Vancouver neurosurgeon Doug Cochrane says surgery poses dicey ethical questions for the parents and the medical community. “When people ask, can they be fixed, it implies that they're not normal at the get-go,” said Dr. Cochrane, who has treated the girls since they were born. “And I think it's pretty clear right now, as best we can tell, that these kids are developing normally.

“So when society looks upon them, does society see them as sufficiently different and therefore needing to be fixed? Or could society look on them as being normal, healthy kids who have a different relationship to each other than we would normally expect.”

Doctors have said the girls are in no danger and could simply grow up as they are. And the prospect of separation causes deep anxiety for the whole family. The mortality rate for craniopagus twins who undergo separation surgery is higher than 50 per cent. The complex surgery, which involves severing hundreds of blood vessels, has been compared to defusing a bomb.

“It's really scary for me to think about,” Ms. Simms said. “I don't think I could handle it if something happened to either one.

“If they do have surgery, it will be long. Anything can happen. I hope they can be separated. If not, it doesn't really matter to me. I'm still going to love them if they're separated or not.”
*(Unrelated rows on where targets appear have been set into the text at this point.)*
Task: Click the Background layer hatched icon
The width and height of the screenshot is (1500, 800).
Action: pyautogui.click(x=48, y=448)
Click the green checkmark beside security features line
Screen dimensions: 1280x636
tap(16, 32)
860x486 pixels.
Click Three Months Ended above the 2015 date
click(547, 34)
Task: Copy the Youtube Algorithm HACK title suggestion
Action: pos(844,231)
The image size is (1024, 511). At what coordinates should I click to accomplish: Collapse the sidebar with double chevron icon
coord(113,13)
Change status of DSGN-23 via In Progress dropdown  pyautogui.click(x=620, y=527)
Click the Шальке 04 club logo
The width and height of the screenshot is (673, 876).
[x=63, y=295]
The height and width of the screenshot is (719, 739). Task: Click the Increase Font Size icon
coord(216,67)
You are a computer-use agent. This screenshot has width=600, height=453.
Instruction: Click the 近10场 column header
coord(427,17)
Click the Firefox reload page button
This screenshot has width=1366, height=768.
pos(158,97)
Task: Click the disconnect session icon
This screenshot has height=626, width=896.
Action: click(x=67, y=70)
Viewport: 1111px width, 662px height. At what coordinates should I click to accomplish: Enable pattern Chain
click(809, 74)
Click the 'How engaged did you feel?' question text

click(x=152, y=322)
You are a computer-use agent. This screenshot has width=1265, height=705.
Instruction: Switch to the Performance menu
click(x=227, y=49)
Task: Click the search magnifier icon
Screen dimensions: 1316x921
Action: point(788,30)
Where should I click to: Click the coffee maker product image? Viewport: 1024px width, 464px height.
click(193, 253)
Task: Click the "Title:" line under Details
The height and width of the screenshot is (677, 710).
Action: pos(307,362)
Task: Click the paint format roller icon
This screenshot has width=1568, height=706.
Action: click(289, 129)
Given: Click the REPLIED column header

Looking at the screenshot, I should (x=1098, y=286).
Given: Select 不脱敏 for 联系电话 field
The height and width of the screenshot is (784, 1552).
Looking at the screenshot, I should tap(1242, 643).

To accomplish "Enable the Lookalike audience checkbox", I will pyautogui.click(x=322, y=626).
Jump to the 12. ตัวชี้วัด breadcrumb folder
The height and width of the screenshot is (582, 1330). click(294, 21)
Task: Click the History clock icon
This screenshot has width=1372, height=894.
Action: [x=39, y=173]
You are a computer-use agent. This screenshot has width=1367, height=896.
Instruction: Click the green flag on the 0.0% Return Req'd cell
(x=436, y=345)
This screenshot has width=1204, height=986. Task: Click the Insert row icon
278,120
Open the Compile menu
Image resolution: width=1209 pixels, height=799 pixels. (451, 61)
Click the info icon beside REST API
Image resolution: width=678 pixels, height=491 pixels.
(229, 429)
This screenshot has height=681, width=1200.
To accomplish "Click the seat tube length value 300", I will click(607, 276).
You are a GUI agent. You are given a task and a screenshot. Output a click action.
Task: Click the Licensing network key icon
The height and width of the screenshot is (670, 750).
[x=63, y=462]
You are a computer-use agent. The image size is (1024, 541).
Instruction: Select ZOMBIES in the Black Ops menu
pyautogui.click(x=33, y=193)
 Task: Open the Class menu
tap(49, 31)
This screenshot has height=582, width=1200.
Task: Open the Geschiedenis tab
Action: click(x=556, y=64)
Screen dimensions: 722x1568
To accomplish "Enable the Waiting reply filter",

The decision is weeks or months away. But increasingly, when Ms. Simms discusses the girls' future, she talks of them as joined. For her, the safety of both girls will always trump separation. She had a dream about them recently and they were teenaged girls, still together. One was goth with a mohawk hairdo and body piercings; the other had long hair and wore dresses.

“I know life will be hard, but around here, they have a lot of support,” she said. “I don't want them to go through life thinking everything is a breeze. They have to learn that there is a lot of hurt and a lot of pain in life. But there is a lot of love.”